Il est étonnant que libéral soit devenu un mot de droite, voire de chrétiens, quand il désignait originellement ce mouvement révolutionnaire simplet consistant à remplacer toutes les antiques vertus de la cité, justice, bien commun, vérité, honneur, par les petits mots de liberté individuelle. On ne discutera pas ici des fameuses « lois du marché » – apparemment les seules dont le vaniteux contemporain admet de porter le joug ; fameux et glorieux joug que celui du cours de la carotte et de la patate – mais plutôt de ce sentiment de propriété de soi qui anime l’homme moderne libéré et lui fait songer qu’il n’a plus à rechercher rien qui le dépasse sinon pour que ça le satisfasse. D’ailleurs, rien ne le dépasse et il est en tout la somme de tout. Aussi le moindre événement l’inquiète, le tend, le rend semi-fou, car à qui ne souhaite que sa liberté le moindre extérieur se révèle foncièrement contrariété.
Et la droite est plus coupable que quiconque d’avoir goûté au fruit de l’arbre de la liberté, la liberté n’étant au fond que le cadeau du fort fait au faible, car le fort recherche la vérité et quand il la connaît il n’a nul besoin d’exiger quelque liberté d’en jouir. La vérité est un don, la liberté une aumône faite aux aveugles.
Mais on dirait que le monde des forts s’est changé en un tas de victimes.

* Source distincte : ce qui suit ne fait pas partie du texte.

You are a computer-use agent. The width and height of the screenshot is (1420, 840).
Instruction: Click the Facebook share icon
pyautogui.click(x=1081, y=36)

La droite ressemble à ces filles de nouveaux livres d’aventures pour enfants promus par des ordures éditoriales, qui combattent le sexisme partout, et triomphent finalement du méchant garçon (blanc, évidemment). La droite est devenue une pleureuse, fille de Guizot et de Daladier : munichienne, elle gémit devant ses droits perdus, remuant à peine l’orteil, mais éructant son malheur à la face du monde, et réclamant qu’un deus ex machina vienne la sauver. Et c’est le petit homme qui nous gouverne, né d’un croisement de la banque et de la licence, qui est obligé de nous rappeler à l’ordre, de redire à des Français grincheux que pour que France et civilisation continuent, les devoirs passent avant les droits. Banalité certes, mais que ces temps odieux nécessitent.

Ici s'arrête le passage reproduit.